Her grandparents had given her a backpack filled with bread, homemade pie and store bought snacks. She also had $1,000 in cash, immigration documents and the suitcase with the yellow and blue ribbons. It had drops of blood from Beregovska’s grandmother who had hurt herself cutting the colorful strands with a knife. The blood had discolored part of the blue, turning it a deep red and black, matching the flag of the Ukrainian Insurgent Army, which her father’s grandfather had fought for decades ago.
“We thought this must mean something,” she said.
Crossing the Polish border
The drive to the Polish border took three hours, much longer than it normally would. Beregovska watched her homeland pass by. Children on the bus screamed as others paced.
Once they arrived, they spent another 18 hours sitting on the bus waiting to get across the border.
“We had no idea how long we would be there,” Beregovska said.
She slept four hours Tuesday night as border patrol agents checked the immigration documents of loads of people on buses. Sirens sounded throughout the night.
She listened to other people’s stories of fleeing and played a word game with other children to pass the time.
Eventually an agent checked their bus and they were on their way to Warsaw.
“It was unbelievable luck that she was able to clear Poland in two days,” Ladokhin said.
She arrived in Warsaw and stayed with a professor that Ladokhin’s mother knew who had volunteered to help people fleeing.

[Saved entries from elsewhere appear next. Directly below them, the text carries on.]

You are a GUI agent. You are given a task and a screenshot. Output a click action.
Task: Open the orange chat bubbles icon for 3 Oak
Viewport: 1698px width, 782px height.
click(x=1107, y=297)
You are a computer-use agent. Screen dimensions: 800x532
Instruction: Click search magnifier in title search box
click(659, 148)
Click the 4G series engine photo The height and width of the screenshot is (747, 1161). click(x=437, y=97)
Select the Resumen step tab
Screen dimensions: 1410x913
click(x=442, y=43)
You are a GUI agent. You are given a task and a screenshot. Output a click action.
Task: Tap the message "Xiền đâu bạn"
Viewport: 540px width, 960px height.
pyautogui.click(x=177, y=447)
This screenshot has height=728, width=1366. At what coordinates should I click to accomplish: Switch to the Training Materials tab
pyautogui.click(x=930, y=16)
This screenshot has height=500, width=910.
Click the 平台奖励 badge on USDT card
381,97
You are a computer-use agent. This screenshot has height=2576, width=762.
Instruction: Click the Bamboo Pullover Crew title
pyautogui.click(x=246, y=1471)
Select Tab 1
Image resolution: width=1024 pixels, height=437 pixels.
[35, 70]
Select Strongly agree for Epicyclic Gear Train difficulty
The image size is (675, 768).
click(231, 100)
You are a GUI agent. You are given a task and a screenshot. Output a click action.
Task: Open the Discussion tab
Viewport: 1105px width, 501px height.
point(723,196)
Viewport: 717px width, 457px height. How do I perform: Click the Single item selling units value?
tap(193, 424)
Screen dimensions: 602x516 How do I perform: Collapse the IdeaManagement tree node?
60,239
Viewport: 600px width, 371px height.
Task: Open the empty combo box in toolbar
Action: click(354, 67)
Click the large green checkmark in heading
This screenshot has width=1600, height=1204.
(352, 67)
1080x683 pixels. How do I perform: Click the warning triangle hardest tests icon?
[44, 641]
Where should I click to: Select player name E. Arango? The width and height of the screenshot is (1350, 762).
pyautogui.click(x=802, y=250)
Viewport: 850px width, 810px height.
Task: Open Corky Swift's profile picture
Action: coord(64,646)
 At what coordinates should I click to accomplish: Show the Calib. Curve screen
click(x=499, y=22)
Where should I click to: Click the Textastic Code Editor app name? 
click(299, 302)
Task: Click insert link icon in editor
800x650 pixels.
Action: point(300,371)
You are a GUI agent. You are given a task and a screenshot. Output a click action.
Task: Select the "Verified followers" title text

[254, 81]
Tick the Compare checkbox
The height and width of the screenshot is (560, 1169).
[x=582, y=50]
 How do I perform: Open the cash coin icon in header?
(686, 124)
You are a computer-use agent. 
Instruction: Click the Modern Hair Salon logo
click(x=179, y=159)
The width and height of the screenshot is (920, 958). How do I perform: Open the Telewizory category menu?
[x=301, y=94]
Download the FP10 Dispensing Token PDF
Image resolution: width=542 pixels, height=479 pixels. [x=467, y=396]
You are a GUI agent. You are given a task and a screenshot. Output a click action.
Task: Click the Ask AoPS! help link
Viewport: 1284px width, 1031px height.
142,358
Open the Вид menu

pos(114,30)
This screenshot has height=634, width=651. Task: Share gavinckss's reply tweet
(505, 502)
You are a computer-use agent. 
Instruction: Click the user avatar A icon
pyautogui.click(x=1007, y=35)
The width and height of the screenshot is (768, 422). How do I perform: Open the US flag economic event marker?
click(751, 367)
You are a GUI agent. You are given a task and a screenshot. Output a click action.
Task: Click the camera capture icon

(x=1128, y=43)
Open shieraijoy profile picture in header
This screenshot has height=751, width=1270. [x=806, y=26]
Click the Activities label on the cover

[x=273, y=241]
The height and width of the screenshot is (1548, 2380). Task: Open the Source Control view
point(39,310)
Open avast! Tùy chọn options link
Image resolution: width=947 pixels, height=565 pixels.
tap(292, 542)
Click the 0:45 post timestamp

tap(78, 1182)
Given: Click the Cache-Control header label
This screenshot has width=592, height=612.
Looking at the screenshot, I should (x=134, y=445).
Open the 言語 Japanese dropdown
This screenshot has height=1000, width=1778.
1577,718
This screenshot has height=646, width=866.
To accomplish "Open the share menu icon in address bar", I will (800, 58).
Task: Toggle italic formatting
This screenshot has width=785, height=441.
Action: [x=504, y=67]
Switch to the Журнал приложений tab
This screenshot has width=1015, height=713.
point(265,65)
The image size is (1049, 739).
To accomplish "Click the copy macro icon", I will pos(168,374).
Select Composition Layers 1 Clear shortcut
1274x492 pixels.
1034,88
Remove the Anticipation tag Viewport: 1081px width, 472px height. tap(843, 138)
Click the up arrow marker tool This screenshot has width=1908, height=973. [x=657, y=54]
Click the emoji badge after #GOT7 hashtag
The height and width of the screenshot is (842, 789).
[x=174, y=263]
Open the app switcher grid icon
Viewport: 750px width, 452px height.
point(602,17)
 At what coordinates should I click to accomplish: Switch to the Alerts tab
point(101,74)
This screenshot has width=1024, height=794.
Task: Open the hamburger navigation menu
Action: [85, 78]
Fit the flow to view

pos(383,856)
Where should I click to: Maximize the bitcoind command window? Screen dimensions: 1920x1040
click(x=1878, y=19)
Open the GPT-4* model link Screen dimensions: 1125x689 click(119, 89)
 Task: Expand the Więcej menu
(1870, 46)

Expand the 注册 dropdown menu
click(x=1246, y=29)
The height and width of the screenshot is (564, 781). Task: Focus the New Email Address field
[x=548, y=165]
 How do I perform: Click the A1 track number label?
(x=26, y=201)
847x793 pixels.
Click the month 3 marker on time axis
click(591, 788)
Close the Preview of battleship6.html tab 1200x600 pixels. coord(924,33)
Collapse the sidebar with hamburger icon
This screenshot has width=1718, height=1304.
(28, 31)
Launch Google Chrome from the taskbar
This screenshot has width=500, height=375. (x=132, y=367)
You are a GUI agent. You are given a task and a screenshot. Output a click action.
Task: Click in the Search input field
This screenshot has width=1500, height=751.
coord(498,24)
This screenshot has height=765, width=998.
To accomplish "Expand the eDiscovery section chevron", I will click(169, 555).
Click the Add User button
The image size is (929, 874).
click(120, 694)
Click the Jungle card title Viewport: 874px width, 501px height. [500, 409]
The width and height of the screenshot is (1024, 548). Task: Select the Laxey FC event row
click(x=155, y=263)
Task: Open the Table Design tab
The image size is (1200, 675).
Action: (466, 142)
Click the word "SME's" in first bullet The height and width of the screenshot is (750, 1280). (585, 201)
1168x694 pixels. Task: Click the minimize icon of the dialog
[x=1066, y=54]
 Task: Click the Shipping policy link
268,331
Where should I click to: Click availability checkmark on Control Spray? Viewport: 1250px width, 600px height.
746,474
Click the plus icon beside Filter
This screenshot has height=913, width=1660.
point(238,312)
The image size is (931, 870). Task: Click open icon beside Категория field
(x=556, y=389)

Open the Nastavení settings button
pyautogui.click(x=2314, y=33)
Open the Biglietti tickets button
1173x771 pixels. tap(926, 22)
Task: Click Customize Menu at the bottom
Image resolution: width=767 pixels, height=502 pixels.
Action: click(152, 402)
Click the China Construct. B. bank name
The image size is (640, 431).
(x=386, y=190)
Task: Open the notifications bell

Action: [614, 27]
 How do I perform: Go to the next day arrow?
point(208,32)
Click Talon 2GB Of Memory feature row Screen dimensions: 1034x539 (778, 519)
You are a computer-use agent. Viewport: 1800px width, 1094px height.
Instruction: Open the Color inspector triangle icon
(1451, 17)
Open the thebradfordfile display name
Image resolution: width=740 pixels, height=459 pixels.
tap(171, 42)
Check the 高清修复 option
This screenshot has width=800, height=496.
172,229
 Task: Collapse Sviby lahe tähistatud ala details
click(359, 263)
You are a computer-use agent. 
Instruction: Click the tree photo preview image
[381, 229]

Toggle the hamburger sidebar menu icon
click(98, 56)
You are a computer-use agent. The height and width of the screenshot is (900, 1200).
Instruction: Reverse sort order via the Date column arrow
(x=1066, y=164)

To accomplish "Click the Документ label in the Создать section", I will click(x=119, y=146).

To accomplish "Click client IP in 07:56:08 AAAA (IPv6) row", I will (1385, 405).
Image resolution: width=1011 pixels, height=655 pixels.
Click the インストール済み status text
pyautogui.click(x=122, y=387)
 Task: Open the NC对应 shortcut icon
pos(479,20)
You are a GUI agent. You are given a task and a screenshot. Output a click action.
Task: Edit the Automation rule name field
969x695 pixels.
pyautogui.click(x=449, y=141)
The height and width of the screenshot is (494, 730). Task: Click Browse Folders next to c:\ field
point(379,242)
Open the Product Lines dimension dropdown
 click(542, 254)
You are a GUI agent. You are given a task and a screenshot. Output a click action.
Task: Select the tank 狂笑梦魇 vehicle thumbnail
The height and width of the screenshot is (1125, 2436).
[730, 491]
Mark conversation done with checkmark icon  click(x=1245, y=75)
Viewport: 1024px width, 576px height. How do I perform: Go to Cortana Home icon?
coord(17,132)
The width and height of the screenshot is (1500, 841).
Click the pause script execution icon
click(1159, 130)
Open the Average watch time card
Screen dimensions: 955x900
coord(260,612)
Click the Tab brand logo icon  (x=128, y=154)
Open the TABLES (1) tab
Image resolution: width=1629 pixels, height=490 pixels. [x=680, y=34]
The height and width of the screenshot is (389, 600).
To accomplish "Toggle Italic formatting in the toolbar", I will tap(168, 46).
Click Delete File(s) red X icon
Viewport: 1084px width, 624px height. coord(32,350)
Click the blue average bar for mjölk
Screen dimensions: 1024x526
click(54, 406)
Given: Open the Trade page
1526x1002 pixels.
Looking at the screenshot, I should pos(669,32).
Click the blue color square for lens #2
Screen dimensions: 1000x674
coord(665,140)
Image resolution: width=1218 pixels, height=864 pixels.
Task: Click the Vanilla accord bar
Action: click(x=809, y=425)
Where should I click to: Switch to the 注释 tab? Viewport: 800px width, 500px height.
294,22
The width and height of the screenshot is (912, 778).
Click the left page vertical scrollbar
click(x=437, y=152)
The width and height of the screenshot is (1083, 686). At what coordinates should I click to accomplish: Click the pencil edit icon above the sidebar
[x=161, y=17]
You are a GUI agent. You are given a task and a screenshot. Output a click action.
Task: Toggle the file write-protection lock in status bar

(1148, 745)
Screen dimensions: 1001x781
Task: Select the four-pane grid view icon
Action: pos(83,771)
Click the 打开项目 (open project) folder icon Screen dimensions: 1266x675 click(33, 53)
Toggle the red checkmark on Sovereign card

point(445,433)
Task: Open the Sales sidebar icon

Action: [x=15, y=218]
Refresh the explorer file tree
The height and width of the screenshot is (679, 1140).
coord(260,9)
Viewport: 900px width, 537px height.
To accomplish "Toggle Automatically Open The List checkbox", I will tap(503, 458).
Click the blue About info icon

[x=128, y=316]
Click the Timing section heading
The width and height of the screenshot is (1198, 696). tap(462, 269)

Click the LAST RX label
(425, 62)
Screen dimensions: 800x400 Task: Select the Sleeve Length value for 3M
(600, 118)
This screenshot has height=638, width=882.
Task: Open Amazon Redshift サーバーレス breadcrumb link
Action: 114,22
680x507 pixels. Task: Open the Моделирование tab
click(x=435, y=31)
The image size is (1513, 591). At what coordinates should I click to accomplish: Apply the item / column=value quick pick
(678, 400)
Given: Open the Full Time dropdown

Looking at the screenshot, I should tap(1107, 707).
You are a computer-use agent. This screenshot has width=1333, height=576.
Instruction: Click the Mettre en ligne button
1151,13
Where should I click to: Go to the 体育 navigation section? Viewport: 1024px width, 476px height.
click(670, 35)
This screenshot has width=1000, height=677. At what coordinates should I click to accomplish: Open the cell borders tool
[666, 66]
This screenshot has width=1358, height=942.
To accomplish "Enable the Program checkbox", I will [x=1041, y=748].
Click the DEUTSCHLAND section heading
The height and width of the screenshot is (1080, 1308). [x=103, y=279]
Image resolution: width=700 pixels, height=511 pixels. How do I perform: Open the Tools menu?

Beregovska and the woman from Kyiv slept only a few hours that night.
“We just became friends because of the situation,” she said.
At 3 a.m. Wednesday, they left for Warsaw Chopin Airport. When an airline employee tried to stop the woman and her 7-year-old child from boarding, Beregovska said she started panicking.
“I understood that I had to do something and I just started talk,” she said.
The 12-year-old explained the vaccination status of the woman, who does not speak English. By intervening and clarifying that the woman had the necessary documents, they were able to catch their flight with just minutes to spare.
New chapter in Missouri
After landing in London, they went on to Chicago and finally arrived in Kansas City Wednesday evening.
The 12-year-old is now with her father in Kansas City and plans on staying with her mother in Kirksville, Missouri, where she will attend school.
She wants to teach others about Ukraine’s history and why she keeps her blue and yellow ribbons close.
“During our whole history, there were people who fought for our independence and from the very start there were people who wanted to force our country into submission,” Beregovska said during a phone interview at her father’s home.
“But they will not succeed,” Ladokhin declared over the phone’s speaker.
“No, they will not,” Beregovska agreed.
As she was settling in, she also called her grandparents. While she knows she had to leave Ukraine, she worries about them.
“They said they missed me. They missed talking to me and missed me walking around the house. And I missed them too,” she said. “I will come back no matter what.”